Diffusion-Weighted MR Imaging

Fig. 14.1

Pulse sequence timing diagram of basic diffusion-weighted sequence formed by adding a pair of motion-probing gradients (MPGs) to a spin-echo sequence. G, Δ and δ (strength of the MPGs, time interval between the MPGs and duration of the MPGs) are adjustable parameters which influence the diffusion weighting

DW-MRI acquisition speed can be improved by using single-shot echo-planar imaging (EPI) where the whole k-space making up an image is filled within one repetition time (TR). Acquisition speed is further improved by parallel imaging methods such as SENSE and GRAPPA [20], which reduces the echo-train length. As EPI is sensitive to susceptibility artefacts [21], non-EPI techniques such as single-shot turbo spin-echo have also been used [22]. However, these are typically associated with longer acquisition times, making them less practical in a clinical setting.

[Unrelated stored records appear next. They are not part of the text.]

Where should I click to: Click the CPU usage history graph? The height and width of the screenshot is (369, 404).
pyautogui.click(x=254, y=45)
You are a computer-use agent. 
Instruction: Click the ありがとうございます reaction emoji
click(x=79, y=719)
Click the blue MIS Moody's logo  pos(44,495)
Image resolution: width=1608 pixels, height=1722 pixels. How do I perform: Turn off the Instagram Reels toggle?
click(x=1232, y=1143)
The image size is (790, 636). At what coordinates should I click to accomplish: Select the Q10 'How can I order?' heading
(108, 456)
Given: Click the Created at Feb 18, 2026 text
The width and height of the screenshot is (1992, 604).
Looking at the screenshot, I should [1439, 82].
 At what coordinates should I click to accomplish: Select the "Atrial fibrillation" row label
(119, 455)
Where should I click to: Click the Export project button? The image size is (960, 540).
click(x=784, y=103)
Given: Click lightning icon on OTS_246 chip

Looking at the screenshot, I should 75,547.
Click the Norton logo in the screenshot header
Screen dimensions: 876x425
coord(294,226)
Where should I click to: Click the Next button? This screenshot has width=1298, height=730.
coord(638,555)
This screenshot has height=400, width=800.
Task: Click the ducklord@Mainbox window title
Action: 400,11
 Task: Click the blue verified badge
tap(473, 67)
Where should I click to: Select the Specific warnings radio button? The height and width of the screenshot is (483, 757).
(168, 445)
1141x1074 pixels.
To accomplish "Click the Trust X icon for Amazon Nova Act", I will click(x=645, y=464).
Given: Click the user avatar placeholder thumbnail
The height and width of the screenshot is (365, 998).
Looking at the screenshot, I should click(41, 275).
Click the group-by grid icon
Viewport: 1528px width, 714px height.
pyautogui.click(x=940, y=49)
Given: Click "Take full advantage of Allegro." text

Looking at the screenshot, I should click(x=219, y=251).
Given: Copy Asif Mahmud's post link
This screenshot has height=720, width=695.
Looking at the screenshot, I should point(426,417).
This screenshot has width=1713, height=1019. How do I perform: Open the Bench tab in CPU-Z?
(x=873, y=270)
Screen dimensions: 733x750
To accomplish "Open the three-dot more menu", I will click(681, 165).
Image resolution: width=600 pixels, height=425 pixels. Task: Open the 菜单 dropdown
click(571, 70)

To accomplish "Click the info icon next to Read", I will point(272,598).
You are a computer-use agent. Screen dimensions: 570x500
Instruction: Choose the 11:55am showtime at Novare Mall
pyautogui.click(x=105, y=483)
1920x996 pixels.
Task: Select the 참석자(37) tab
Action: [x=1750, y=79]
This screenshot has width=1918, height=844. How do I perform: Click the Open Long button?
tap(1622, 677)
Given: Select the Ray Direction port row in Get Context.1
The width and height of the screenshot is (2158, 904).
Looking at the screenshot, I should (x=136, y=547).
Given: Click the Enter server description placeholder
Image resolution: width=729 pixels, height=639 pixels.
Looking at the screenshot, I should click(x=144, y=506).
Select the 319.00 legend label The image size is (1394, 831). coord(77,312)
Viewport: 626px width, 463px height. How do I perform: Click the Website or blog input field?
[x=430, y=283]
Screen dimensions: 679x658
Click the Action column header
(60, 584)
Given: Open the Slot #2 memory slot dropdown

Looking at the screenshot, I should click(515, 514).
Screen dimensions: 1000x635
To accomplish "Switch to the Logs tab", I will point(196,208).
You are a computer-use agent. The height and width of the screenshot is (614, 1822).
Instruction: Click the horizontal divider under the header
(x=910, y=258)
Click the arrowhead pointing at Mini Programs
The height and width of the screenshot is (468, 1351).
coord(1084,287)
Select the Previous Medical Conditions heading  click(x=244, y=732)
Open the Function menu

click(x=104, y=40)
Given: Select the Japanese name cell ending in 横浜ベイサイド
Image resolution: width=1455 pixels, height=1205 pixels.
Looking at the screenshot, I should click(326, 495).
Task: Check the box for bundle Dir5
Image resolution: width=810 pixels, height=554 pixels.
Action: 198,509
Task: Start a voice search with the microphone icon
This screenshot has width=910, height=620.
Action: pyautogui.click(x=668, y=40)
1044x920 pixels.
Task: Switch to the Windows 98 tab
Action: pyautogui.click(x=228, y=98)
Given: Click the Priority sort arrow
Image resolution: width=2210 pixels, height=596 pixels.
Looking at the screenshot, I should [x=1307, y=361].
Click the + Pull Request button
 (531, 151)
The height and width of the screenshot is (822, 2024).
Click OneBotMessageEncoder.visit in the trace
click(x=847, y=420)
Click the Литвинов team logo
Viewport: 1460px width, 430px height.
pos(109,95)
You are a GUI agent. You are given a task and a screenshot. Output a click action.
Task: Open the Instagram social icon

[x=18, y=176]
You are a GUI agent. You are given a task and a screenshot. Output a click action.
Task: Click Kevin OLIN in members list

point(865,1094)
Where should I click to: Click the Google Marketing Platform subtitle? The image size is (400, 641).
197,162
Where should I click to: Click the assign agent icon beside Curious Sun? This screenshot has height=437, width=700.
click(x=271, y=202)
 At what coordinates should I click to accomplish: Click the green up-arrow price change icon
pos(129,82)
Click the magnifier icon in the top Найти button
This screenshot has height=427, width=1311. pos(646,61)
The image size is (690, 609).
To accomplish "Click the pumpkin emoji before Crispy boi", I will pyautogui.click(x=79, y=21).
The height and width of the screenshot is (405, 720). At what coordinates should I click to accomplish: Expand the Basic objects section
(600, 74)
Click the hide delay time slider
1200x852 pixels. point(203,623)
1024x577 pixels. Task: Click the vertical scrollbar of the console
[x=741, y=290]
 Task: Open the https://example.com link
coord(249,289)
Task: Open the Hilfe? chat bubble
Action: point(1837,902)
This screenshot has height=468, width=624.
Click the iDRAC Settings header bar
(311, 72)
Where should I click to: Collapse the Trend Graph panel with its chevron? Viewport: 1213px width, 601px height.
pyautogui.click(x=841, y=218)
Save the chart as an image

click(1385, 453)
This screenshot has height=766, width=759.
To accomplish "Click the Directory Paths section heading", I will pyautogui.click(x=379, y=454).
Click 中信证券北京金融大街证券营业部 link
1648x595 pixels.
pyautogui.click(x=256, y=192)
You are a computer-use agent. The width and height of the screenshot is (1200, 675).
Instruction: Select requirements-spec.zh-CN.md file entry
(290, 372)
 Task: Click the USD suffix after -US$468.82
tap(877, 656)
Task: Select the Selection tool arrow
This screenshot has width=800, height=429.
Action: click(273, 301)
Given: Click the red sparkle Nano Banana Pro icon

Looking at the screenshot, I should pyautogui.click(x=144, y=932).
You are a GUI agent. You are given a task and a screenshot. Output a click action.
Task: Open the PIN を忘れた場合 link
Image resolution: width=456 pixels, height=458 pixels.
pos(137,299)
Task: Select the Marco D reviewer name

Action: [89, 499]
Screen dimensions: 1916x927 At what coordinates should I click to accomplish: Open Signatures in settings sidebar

14.2 b-Values and Apparent Diffusion Coefficient (ADC)

The rate of diffusion of any molecule depends on the particle size, the medium viscosity and the temperature, which can be described using the diffusion coefficient, D, with the unit mm²/s.

In a DW-MRI study, the amount of signal attenuation from each voxel after application of the MPGs is related to the strength of the MPGs and D,

$\frac{S}{S_0}= \exp \left[-{\gamma}^2{G}^2{\delta}^2\left(\varDelta -\frac{\delta }{3}\right)D\right]$

(14.1)

where S ₀is the baseline signal with no diffusion weighting; S the signal after applying diffusion weighting; γ, G, Δ and δ the gyromagnetic ratio, strength of the diffusion gradients, time interval between the diffusion gradients and duration of the gradient, respectively; and D the diffusion coefficient. The parameters G, Δ or δ can be varied, although on clinical scanners only the gradient amplitude, G, is usually changed. In the above equation, the term ${\gamma}^2{G}^2{\delta}^2\left(\varDelta -\frac{\delta }{3}\right)$ can be summarised as the b-value, b, with unit s/mm² [23]. Thus,

$S(b)={S}_0{e}^{- Db}$

(14.2)

By performing imaging using at least two b-values, it is possible to quantify the diffusion coefficient, D, for each imaged voxel

$D=\frac{1}{\left({b}_2-{b}_1\right)} \ln \left[\frac{S(b{}_1{})}{S\left({b}_2\right)}\right]$

(14.3)

In tissues, in vivo water movement is influenced by various factors such as pressure gradient, ionic and osmotic gradients, capillary perfusion and bulk tissue movements. Furthermore, the motion of water is impeded by microstructures such as cell membranes and macromolecules. Thus, the measurement of diffusion coefficient, D, in tissues is only an estimation of pure water diffusivity and is termed apparent diffusion coefficient (ADC).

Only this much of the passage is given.